Joe Mason joe at notcharles.ca
Thu Feb 12 04:40:13 EST 2004


In article <c0f8h6$8e4$01$1 at news.t-online.com>, Martin v. Löwis wrote:
> It is the case that some people would have problems invoking certain
> functions. Why would that be a catastrophy?

Oh, it wouldn't be.  Not being catastrophic doesn't make it good.

> Authors of Python software should make a choice whether they prefer
> readability of the source code, or accessibility to everyone.

Yeah, they should, but they won't.  They'll go nuts with the cool
features and not stop to think about the consequences.  Those of us
stuck cleaning up after them will then be hindered by the cool features
that don't work.  History has shown us this.

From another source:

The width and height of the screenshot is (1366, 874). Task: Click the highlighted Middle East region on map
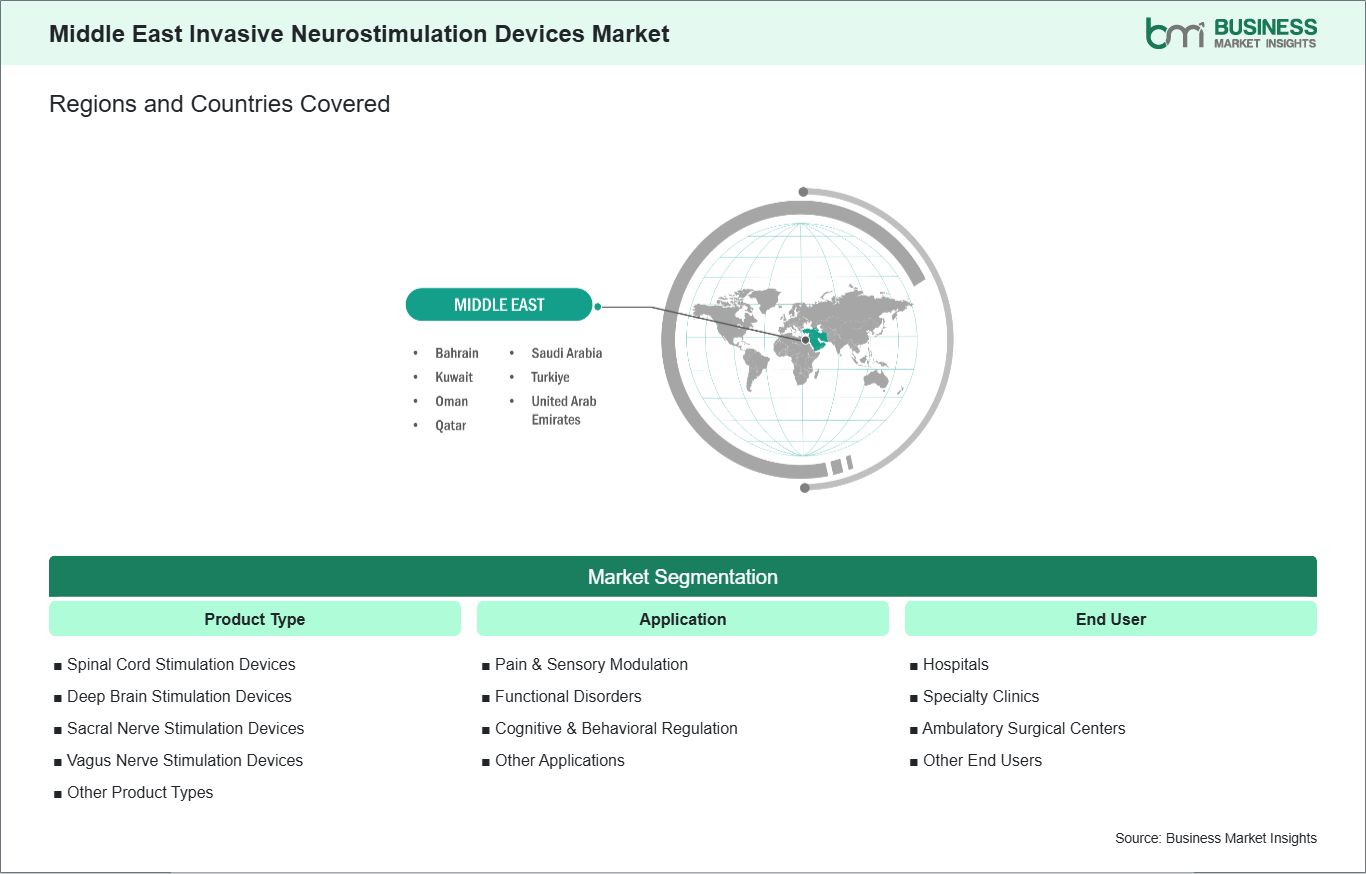coord(815,338)
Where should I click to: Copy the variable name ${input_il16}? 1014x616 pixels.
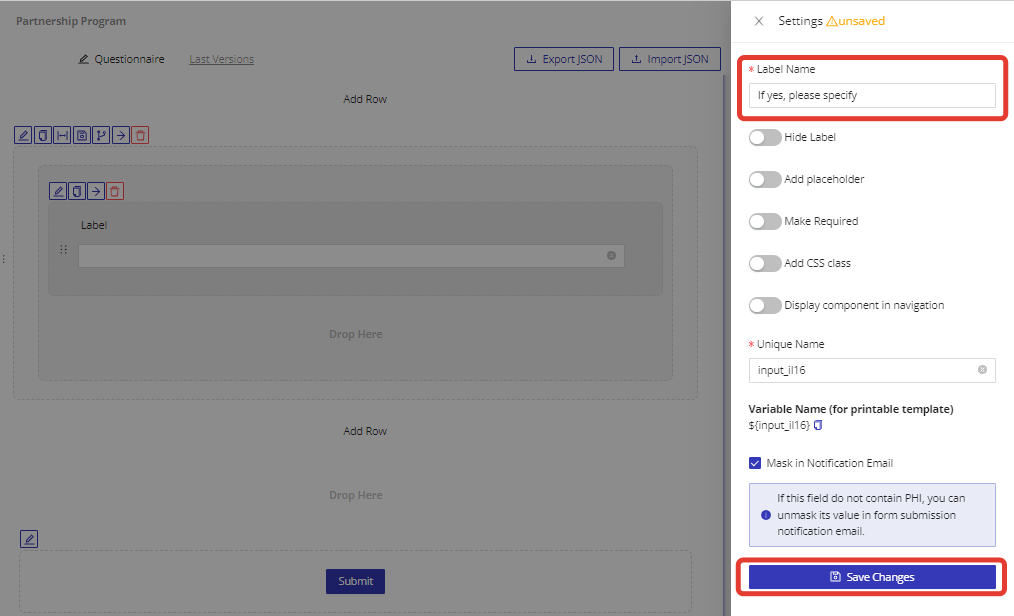pyautogui.click(x=818, y=426)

If non-ASCII characters are allowed, they'll be used frivolously.
Somebody will put "et tu, Bruté" in a comment, or start their career
planning package with "import resumé", and these otherwise working
programs would break for people without Unicode support.

> Python should not police that decision for the developer.

Why not?  It polices everything else.  Isn't Python still the "only one
way to do it" language?

If you were suggesting this for Perl or Ruby, I'd be all in favour (in fact,
it'd be especially apropriate for Ruby).  But in Python it's perfectly
appropriate to restrict something that many people would find useful in
favour of simplicity and consistency.